Speaker Riley Nethercut, a senior, violently threw a Barbie doll onto the floor, criticizing the plastic toy for reflecting the unrealistic and harmful expectations young women are pressured to meet in American society. Nethercut, 17, encouraged her young peers to not change themselves just to please someone else.
“Why be anybody else besides you?” she asked. “You’re perfect.”
She told the quiet group that if they don’t love and respect themselves, they won’t find a person who will treat them with love and respect. Nethercut made her presentation as part of the “Girls Day” event on Nov. 28 hosted by students in the campus’s Peer Helping program. In an adjacent room, male freshmen participated in “Guys Day.”
A large sign on the back wall read: “The quality of the person you are is the quality of the person you will attract.” The goal of Girls and Guys Day is to encourage young women and men to value themselves and treat others with respect, especially when it comes to romantic relationships.
The lesson was largely left to a handful of Peer Helpers to lead, although teacher Valerie Erb shared personal experiences from her past that inspired in her a desire to help young women realize they are “treasures.”
“Please don’t settle for less,” Erb said.

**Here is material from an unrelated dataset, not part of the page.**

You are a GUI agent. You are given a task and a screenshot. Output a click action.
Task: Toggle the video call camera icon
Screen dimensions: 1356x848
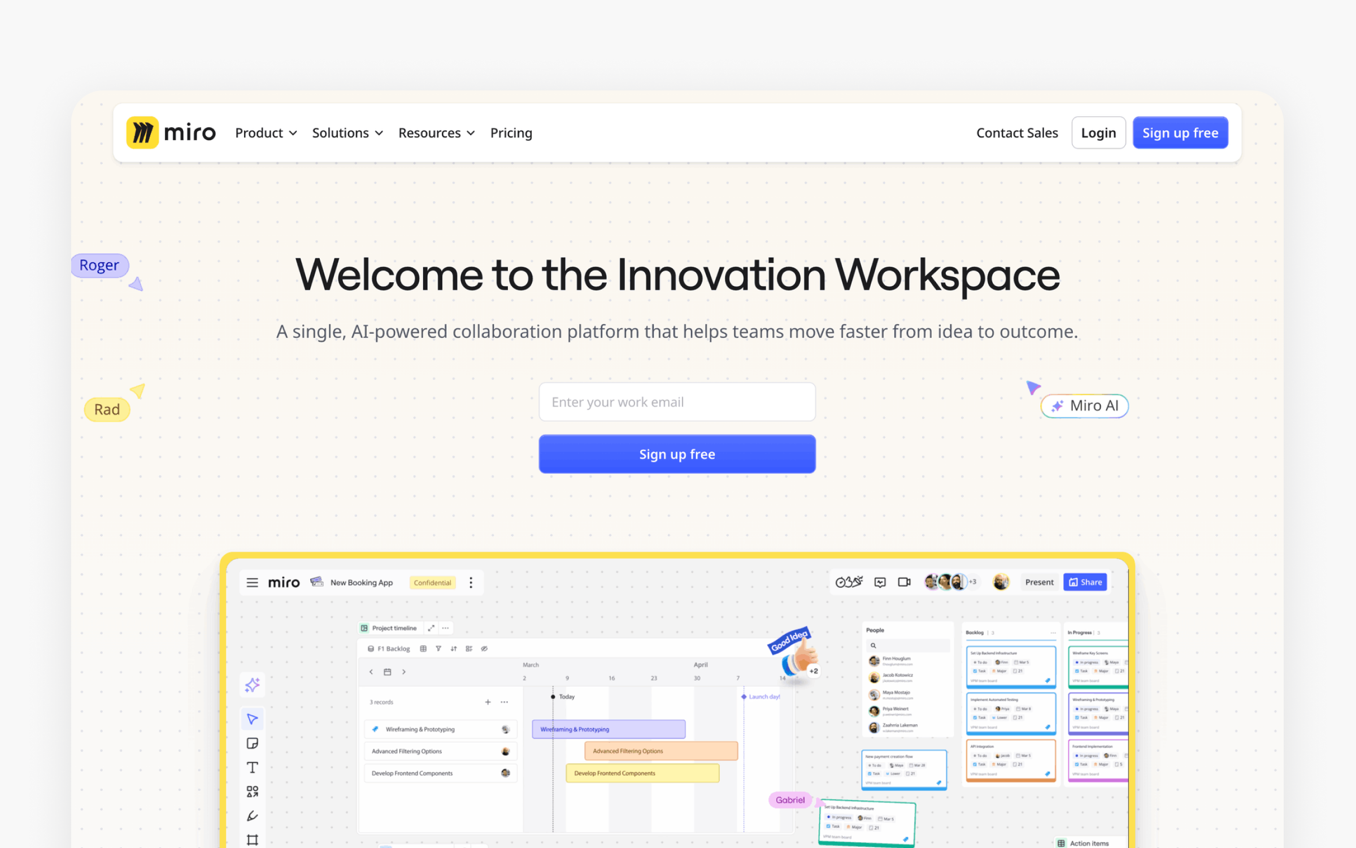pos(904,582)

Sex was central to the conversation, as Erb told the group that 80 percent of girls who have sex in their teen years regret doing so. She said teenagers are taught how to avoid getting pregnant and attracting a sexually transmitted infection.
“But nobody talks about the heart, about protecting what’s in you,” Erb said.
Sophomore speaker CorChe Pearson encouraged the freshmen girls to abstain from sex until they get older and are able to give their child a good life. Using a paper heart, Pearson tore off pieces to show what happens to a girl every time she has sex before she’s ready. But, she said, even if this happens, it’s possible to build yourself up again.
Senior Emily Desrochers talked about the two years she spent in a committed relationship that’s since ended and how she lost the chance to develop friendships during this time period.
“We live like 80 years, so that’s not long,” Desrochers said. “But when you’re a teenager and high school is everything, two years is a long time.”
Senior Anissa Barajas told the young women that they need to show respect to men, too. She also advised them to think twice about sending scandalous text messages to guys.
“What you don’t realize you do with those pictures, is you devalue yourself,” she said.
Halfway through the class, the girls went next door and the guys joined the female Peer Helping speakers who responded to a list of questions submitted by freshmen boys. They had such questions as why do girls wear so much makeup? Why do girls dress provocatively? Why do girls shoot down compliments?
“Because girls are insecure,” Nethercut said to the last question. “She doesn’t know she’s pretty … it’s sad, but true.”
Nethercut had begun her talk to the freshmen girls reflecting on her own struggles with insecurity.
“One thing I wish someone would have told me when I was a freshman is that every morning I’d wake up and look in the mirror and never once have I said, ‘Wow, I’m pretty.’”
The guys also asked if they should break up with a girl if she doesn’t have sex with him.